Talking to your child about sex forces the realization that they are no longer your little boy or girl. And that can be difficult for any parent to admit. So we offer 10 things you should know when talking to your child about sex to try to make the process a little more bearable.
1. Fight the fear
It’s safe to say this is not something a parent will relish talking about with their children. The mere thought of sex and your child in the same conversation strikes fear in the heart of a parent. Fight that fear! As scary as the topic might be, it is more frightening to think of the possible consequences of not having this discussion.
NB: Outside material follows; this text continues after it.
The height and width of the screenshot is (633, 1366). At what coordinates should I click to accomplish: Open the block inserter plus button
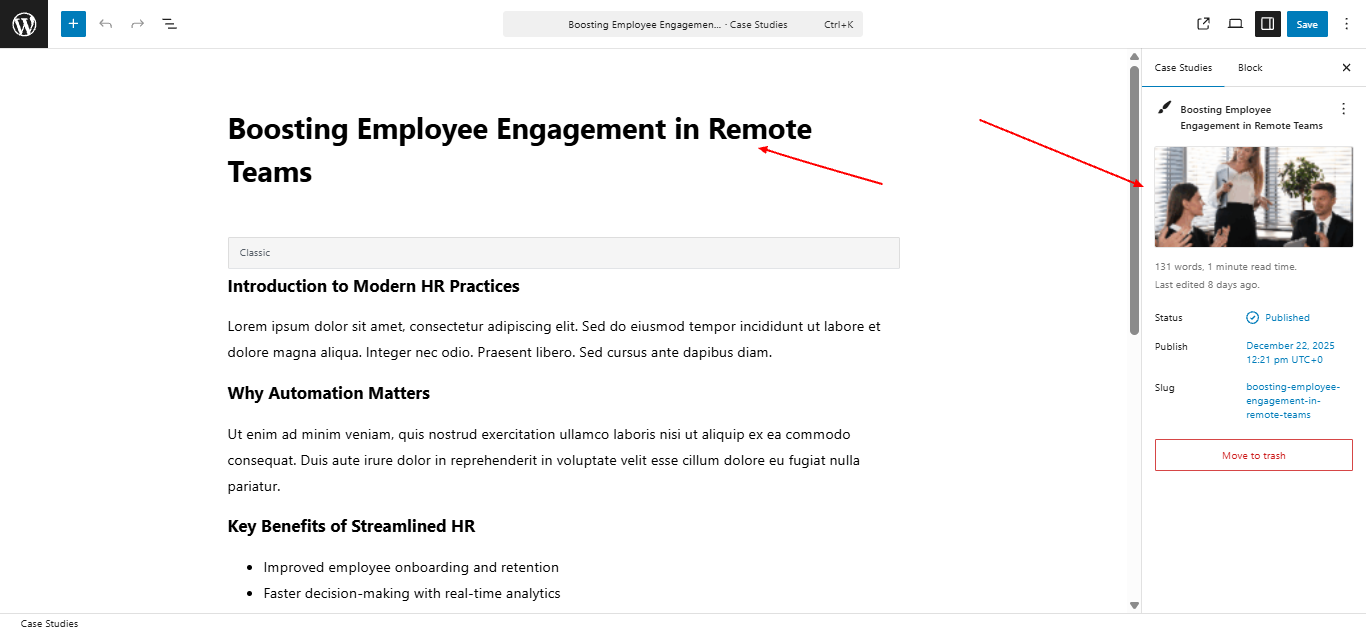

Sex itself does not change. Nothing new has been invented. However, the language of sex is always evolving. Every generation has their own buzz words and phrases. It would benefit you to become familiar with these terms. Use the Internet to research. The more you understand what your child is exposed to, the better you will be able to explain the meaning.
3. Avoid negativity
Talking about sex is a difficult subject for you and your child. It is too easy in our efforts to protect our children to come across as putting sex in a negative light; however, that wouldn’t be healthy for the development of your child. Emphasize the importance of when, why and with whom sex should occur. Make sure to explain that in its proper setting—marriage— sex is a wonderful and beautiful expression of love.
4. Don’t patronize
Your child may already know some of what you are going to be talking about. In this age of information, your children most likely have been bombarded with sexual images and messages. Kids talk about it with their friends and often at an early age. Talking down to your children will only make them roll their eyes and tune you out. Your job here is to give the right information on sex and speak to them as a young man or lady.
5. Be vulnerable
As with other issues in parenting, what you did as a child or teen may or may not be what you want your child to do. At the appropriate time and age, you may want to share the good choices you made in this area or any mistakes you may have made and consequences you suffered as a result. Sharing details with your child is probably not a good idea.
Most religions encourage sexual purity before marriage. If you are a family of faith, your child will have this benefit on their side. There is a growing abstinence before marriage movement in our country, especially within many churches. Teach your child to honor God with their body and to stay sexually pure for their future husband or wife.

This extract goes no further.